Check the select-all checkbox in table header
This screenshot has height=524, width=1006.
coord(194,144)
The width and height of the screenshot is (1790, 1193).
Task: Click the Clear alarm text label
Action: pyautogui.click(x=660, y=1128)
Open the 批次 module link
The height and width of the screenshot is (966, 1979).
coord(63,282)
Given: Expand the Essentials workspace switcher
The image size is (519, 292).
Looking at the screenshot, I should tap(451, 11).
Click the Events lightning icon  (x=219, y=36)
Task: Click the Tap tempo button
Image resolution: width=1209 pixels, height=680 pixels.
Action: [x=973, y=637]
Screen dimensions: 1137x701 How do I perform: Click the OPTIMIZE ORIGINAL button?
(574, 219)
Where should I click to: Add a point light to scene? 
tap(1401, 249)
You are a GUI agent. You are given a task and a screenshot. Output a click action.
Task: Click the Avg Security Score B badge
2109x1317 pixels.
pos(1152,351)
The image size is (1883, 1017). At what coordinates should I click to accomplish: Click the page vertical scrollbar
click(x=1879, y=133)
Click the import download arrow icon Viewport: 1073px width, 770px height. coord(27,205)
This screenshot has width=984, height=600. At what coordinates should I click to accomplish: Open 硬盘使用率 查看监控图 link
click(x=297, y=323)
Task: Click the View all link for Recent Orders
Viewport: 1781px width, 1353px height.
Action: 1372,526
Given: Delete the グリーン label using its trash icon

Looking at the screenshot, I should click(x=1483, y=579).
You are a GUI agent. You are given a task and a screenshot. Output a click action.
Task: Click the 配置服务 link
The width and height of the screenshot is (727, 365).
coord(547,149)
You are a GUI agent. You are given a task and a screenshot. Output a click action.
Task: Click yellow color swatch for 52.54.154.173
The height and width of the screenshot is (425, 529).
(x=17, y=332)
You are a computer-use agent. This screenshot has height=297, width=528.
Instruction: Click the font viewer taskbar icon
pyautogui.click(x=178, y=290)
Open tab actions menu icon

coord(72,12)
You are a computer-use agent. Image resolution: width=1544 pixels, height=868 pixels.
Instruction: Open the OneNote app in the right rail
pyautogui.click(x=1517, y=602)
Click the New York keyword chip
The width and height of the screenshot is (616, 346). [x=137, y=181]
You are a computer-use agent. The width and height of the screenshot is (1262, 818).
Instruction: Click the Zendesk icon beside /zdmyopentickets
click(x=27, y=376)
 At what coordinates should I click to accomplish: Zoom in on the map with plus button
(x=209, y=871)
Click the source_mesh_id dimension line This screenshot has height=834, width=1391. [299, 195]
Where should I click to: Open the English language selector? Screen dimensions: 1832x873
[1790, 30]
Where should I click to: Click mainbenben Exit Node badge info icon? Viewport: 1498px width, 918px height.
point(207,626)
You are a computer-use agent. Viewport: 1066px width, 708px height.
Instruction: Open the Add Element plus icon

* **What this task involves**: Could you give the number of lines in the entries that contain the string "computer"? Only the number, please.

* **Task solution**: 4